[TASK INPUT]
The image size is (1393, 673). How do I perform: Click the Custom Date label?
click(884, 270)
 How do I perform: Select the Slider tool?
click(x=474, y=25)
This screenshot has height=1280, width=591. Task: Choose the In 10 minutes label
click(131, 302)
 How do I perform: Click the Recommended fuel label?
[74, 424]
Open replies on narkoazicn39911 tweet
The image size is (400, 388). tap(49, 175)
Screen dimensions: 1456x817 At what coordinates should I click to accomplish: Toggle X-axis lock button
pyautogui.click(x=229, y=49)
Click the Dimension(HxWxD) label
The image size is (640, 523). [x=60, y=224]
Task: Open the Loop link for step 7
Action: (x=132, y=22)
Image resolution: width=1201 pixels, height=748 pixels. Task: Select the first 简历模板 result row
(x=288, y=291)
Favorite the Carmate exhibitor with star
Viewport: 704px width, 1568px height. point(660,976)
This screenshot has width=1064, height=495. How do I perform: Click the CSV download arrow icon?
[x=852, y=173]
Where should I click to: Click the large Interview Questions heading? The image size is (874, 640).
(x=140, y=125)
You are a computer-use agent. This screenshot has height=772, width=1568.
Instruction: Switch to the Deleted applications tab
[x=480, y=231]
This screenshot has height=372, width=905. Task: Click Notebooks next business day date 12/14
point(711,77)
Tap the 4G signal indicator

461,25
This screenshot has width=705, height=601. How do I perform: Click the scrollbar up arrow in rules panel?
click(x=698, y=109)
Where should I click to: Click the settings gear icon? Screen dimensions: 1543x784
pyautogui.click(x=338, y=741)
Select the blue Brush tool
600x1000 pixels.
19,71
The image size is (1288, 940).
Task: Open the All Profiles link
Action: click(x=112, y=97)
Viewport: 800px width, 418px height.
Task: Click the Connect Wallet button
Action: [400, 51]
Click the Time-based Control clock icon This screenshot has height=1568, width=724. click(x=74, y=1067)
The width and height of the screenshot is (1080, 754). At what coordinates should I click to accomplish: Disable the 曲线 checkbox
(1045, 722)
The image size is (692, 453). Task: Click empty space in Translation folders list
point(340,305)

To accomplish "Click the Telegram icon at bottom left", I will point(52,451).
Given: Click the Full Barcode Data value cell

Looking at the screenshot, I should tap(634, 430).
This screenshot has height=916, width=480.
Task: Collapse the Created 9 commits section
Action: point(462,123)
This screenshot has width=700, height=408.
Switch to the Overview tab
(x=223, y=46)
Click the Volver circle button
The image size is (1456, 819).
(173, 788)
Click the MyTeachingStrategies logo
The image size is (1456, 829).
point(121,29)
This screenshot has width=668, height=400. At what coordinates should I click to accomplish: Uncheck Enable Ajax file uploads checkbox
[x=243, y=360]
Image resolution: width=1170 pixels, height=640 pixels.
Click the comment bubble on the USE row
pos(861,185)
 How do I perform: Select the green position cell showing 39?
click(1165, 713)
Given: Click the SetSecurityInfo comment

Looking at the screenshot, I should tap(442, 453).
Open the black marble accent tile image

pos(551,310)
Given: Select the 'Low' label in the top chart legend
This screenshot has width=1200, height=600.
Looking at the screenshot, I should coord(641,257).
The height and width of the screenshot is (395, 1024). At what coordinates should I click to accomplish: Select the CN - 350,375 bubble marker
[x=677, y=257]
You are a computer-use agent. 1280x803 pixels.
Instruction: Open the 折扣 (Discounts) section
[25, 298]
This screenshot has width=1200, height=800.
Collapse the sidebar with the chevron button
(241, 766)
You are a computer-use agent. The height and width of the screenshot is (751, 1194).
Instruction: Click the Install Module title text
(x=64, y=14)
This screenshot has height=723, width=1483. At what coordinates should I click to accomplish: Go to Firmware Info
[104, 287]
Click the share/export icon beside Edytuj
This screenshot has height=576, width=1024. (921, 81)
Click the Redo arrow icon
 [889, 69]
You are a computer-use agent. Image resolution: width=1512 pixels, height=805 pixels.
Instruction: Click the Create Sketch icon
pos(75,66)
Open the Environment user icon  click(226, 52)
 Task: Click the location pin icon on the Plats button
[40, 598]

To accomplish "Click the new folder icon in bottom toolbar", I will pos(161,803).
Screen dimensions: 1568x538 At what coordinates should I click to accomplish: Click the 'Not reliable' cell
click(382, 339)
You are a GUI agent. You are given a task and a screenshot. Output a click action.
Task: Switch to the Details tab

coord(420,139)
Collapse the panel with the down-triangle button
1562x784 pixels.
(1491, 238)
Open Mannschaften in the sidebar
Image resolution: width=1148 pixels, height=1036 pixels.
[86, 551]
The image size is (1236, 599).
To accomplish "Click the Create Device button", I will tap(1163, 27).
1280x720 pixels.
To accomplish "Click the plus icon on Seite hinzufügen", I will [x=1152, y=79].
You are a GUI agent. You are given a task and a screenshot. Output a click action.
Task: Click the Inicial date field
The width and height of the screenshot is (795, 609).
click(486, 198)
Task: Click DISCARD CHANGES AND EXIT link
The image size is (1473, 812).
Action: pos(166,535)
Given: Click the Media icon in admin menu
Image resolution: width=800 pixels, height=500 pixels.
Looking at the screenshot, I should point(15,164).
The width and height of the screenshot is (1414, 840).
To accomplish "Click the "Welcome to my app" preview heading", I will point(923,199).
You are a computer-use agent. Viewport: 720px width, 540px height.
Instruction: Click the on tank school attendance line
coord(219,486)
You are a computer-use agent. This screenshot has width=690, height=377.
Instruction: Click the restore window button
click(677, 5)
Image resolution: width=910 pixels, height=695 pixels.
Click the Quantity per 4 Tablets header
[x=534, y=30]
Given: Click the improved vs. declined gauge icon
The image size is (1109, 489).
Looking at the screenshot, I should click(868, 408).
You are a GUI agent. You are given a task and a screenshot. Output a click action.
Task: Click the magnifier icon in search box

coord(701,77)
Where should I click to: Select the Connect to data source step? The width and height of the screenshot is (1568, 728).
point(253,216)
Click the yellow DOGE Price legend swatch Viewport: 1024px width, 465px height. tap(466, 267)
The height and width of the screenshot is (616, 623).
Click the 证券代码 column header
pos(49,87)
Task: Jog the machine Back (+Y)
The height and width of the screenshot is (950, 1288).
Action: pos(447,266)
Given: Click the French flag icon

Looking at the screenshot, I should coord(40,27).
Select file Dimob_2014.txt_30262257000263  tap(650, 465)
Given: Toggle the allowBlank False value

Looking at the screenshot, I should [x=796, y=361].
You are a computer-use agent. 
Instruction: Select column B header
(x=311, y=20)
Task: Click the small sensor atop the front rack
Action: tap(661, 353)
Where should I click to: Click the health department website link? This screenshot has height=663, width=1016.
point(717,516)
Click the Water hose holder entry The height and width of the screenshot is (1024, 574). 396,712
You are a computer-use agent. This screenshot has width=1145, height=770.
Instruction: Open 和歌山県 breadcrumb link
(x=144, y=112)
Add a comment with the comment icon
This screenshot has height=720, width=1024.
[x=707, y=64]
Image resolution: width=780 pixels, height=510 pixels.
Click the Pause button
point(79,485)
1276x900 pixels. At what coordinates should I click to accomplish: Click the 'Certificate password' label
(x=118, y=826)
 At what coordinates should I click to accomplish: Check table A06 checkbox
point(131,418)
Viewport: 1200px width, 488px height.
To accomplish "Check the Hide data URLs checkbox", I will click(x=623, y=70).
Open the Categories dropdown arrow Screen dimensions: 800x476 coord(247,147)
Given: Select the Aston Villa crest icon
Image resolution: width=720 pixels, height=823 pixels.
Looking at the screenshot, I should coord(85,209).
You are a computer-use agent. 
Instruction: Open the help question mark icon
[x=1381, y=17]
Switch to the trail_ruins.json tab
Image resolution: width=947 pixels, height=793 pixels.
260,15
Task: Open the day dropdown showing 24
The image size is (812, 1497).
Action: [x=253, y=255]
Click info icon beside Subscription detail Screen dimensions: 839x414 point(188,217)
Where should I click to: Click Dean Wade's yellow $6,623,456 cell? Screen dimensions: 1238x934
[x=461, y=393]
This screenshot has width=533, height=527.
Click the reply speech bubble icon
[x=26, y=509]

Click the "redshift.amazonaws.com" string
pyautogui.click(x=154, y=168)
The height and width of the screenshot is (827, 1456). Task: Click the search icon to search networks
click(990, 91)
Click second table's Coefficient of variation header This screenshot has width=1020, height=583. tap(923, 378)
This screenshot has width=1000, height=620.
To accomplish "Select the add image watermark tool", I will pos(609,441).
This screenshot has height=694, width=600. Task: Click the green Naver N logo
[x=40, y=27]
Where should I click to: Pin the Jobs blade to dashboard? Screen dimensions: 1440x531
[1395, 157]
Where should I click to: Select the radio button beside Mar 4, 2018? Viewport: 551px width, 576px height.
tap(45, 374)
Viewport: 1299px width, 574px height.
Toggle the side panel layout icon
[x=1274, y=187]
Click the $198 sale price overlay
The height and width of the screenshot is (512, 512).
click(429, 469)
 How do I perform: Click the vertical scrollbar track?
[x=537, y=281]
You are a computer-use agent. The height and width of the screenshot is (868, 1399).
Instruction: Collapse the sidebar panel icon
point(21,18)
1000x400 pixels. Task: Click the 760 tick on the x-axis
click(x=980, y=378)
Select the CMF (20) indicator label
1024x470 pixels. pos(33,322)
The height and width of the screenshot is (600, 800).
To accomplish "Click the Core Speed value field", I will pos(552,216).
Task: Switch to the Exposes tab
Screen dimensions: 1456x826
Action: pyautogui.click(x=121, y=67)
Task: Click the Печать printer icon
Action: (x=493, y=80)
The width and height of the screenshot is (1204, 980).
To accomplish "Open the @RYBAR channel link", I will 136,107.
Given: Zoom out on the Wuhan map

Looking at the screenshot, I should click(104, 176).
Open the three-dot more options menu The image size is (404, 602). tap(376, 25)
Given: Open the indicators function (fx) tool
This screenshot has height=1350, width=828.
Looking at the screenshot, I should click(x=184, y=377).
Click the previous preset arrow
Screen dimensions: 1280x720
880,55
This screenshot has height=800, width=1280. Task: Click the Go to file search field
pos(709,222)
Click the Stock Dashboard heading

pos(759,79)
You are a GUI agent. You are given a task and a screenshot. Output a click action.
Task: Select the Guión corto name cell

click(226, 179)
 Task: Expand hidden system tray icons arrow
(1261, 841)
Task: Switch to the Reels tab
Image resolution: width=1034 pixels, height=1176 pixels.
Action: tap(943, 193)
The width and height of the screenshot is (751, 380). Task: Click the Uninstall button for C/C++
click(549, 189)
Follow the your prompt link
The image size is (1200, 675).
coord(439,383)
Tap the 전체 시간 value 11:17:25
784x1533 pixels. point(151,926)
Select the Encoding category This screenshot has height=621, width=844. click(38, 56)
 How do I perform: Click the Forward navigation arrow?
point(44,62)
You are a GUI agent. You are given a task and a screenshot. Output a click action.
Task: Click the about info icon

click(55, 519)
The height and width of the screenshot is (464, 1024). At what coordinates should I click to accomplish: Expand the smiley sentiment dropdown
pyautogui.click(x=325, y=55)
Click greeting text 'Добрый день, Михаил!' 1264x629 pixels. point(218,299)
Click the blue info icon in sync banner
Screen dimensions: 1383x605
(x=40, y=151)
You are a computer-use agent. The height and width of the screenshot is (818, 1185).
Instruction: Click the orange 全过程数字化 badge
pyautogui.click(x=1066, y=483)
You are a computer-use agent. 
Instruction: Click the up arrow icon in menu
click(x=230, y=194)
[/TASK INPUT]
ASSIGNMENT
Check each line of the records for the word "computer" and extract those that contain it.

ANSWER TO THE PROBLEM
You are a computer-use agent. This screenshot has height=772, width=1568.
You are a computer-use agent. 1280x803 pixels.
You are a computer-use agent. The height and width of the screenshot is (751, 1194).
You are a computer-use agent. Image resolution: width=1512 pixels, height=805 pixels.
You are a computer-use agent. Viewport: 720px width, 540px height.
You are a computer-use agent. This screenshot has width=690, height=377.
You are a computer-use agent. 
You are a computer-use agent. This screenshot has width=1145, height=770.
You are a computer-use agent. 
You are a computer-use agent. The height and width of the screenshot is (868, 1399).
You are a computer-use agent. The height and width of the screenshot is (818, 1185).
You are a computer-use agent. 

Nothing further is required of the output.